### Text
The following month, Ward was shown a written copy of the statement she had provided on 16 February. She emphatically denied sections of the statement, insisting several claims she had supposedly made had been fabricated by investigators, although she did concede she had made some false claims regarding transporting what she believed to be explosives in a direct response to pressure from Detective Superintendent Moffatt.

On 11 and 18 June, after Ward had been formally charged with various atrocities including the M62 coach bombing and without the knowledge of her solicitor, Oldfield again questioned Ward. The records of these interviews were removed from police files and transferred to the Metropolitan Police Service for security reasons. Early the following month, Ward attempted suicide by cutting her wrist shortly after being diagnosed with severe depression and on 24 August, a night orderly officer observed her attempting to injure her wrists by incessantly rubbing them against her bed straps.

Several years after Oldfield's death, Ward's conviction was overturned as the forensic tests were discredited and her confession found to be the product of mental illness. In overturning the conviction, the Court of Appeal strongly criticised Oldfield for not disclosing a series of interviews with Ward to her defence team.

===Yorkshire Ripper inquiry===
As Assistant Chief Constable, Oldfield took the lead in the police inquiry when, starting in 1975, several women were found murdered or horrifically injured in Leeds and Bradford. When new attacks were linked with the same inquiry, Oldfield confirmed that the police believed they were being committed by the same man. From the fact that the murderer attacked and mutilated women, some of whom were associated with prostitution, the nickname "Yorkshire Ripper" came to be applied to that person. Oldfield devoted himself to investigating these crimes, working long hours and taking little leave.

In June 1979, at a press conference, Oldfield publicised a tape recording and letters received by the police in which Wearside Jack, a hoaxer, taunted Oldfield personally for being unable to catch him and claimed to be the murderer. Oldfield was convinced that the real murderer had been in contact and spent a great deal of time in the Northeast around Sunderland, as the accent of the man on the tape was determined to come from the Castletown area in the town.

### Recorded information
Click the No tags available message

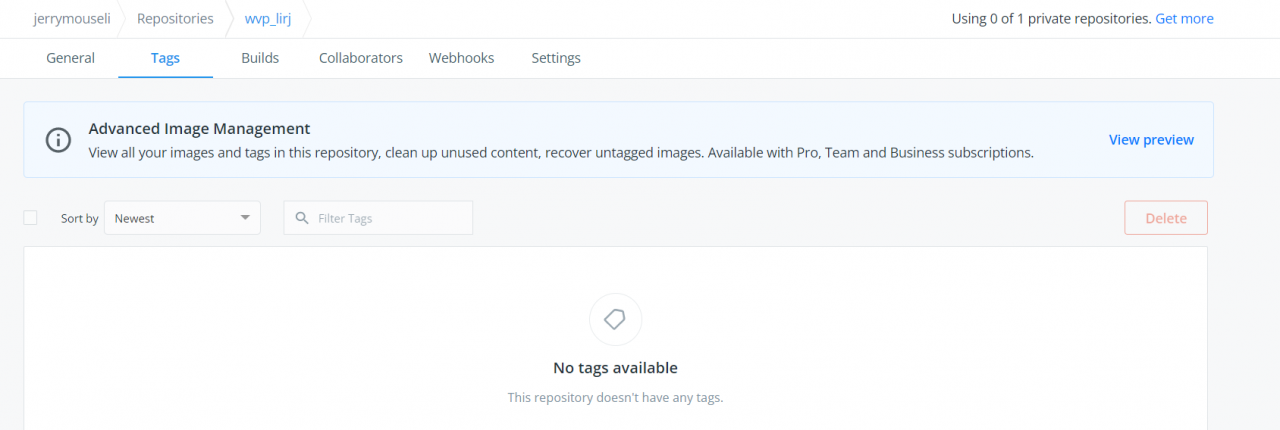pos(615,368)
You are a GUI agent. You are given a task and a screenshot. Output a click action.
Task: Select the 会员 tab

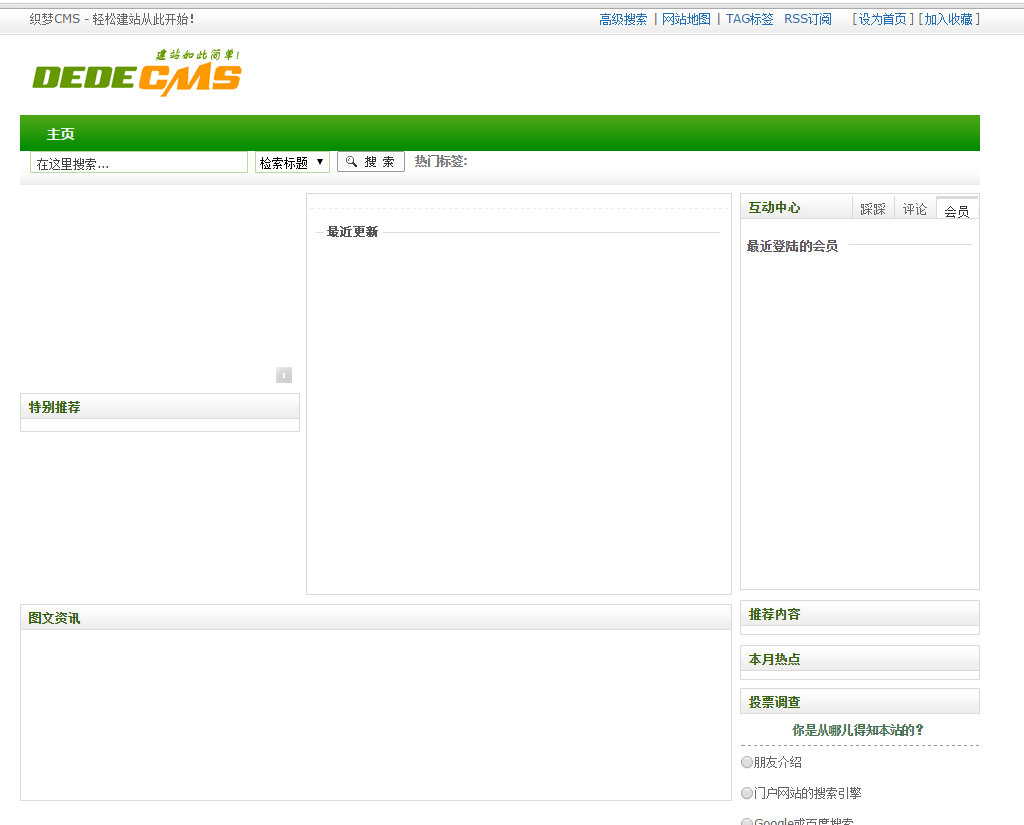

### Problem 1
According to the text on Oldfield, which area was the accent of the man on the tape determined to come from?
### Problem 2
List every date or year named in the text on Oldfield.
### Problem 3
Please extend the text on Oldfield, picking up after its last sentence.
The material plays no part in this work.

### Response box 1
The Castletown area of Sunderland.

### Response box 2
16 February; 11 June; 18 June; 24 August; 1975; June 1979

### Response box 3
On 6 August 1979 Oldfield was taken ill with what was then described as a chest infection. He was off work for more than four months. When he returned it was acknowledged that he had had a heart attack and did not return to the Ripper investigation.

The arrest of Peter Sutcliffe by South Yorkshire Police in Sheffield in January 1981 led to the discovery that he was the Yorkshire Ripper. Sutcliffe was from West Yorkshire and had no connection to Sunderland. Hence, it became apparent that the letters and tape had been a distraction from the hunt for the murderer. Oldfield did not attend Sutcliffe's trial at the Old Bailey in London; he still believed, although Sutcliffe had not written the letters or read the taped message, that there was a strong connection between them and the murder inquiry.

On 5 June 1981, Oldfield was transferred from the CID to take charge of operational support. West Yorkshire Police insisted that he was not being sacked or demoted but moved to less onerous duties due to his health. In February 1982, he was moved to be Assistant Chief Constable in charge of the Western Division, based at Bradford.

==Retirement and death==
In 1983, Oldfield had a second heart attack and was off work for several months. During this time, Chief Constable Ronald Gregory praised his officers who had worked hard and whose health had suffered under the pressure, including media criticism. The remark was interpreted as referring principally to Oldfield. It was announced in July 1983 that Oldfield was to retire at the end of August due to ill health.

Oldfield died on 4 July 1985, aged 61, at Pinderfields Hospital in Wakefield, of congestive heart failure.